O jornalista Fernando Campos, comentarista do DAZN, também analisou o o estilo de jogo do treinador:

Domènec Torrent é um discípulo de Guardiola e um adepto do jogo de posição também. A imposição com bola está presente, mas o estilo é um pouco diferente de Jorge Jesus. Valoriza o controle pela posse, mas os jogadores se distribuem em posições mais definidas. Os jogadores do Fla tinham mais liberdade para circular com o Mister. Era um time com posse, mas que girava mais e que tinha um estilo vertical. Acho que essa pode ser a mudança mais sensível se o acerto com Torrent acontecer..

O treinador chega com uma ideia definida e é natural que tenha um trabalho autoral. Vai tentar ser protagonista de maneira diferente e que pode render frutos também. Desenvolvimento de jogadores e etc. Torrent preza pela saída de bola com toques curtos e até com o auxílio do goleiro gerando jogo. A fase inicial de construção é mt importante para o desenvolvimento das suas equipes. Sai jogando de pé em pé e tenta envolver com a posse paciente até encontrar uma lacuna pra atacar. Adota a amplitude nos seus times. Com bola os laterais e pontas ficam bem abertos. Amassam as linhas rivais e espaçam a defesa adversária. A ideia é sempre gerar superioridade e abrir um lacuna para romper a marcação adversária. Pode ser uma mudança para Filipe Luís e Rafinha. Intensidade sempre lá no alto. Marcação pressão para retomar o controle da posse e para gerar o erro do rival. Quando retoma a bola tenta definir a jogada de uma maneira muito rápida. Principalmente quando sobe as linhas para amassar a saída de bola adversária. Cerca e pressiona.
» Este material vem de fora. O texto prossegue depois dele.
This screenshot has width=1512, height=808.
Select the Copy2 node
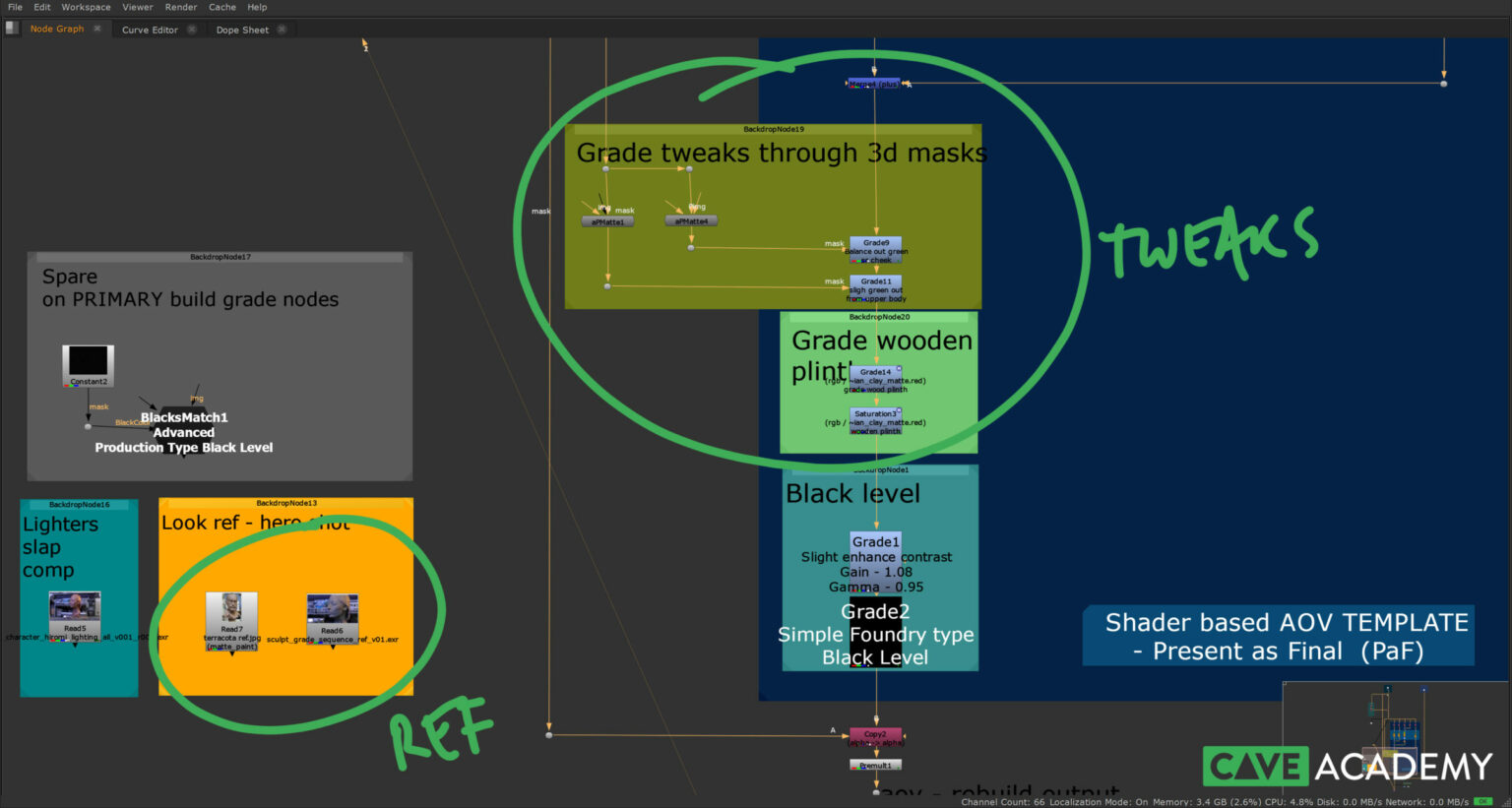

A ideia de gerar superioridade também está presente no momento da definição das jogadas. Sua ideia é que a sua equipe sempre ataque com muitos jogadores. É normal que um bloco esteja presente na grande área adversária na hora do ataque. Muita gente pra definir a jogada.

É natural que alguns mecanismos mudem e qualquer reposição é delicada. São ideias um pouco diferentes, mas alguns conceitos iguais estão presentes. É importante não pensar em um espelho de Jorge Jesus, mas dá pra esperar um Flamengo protagonista e ainda muito forte com Torrent.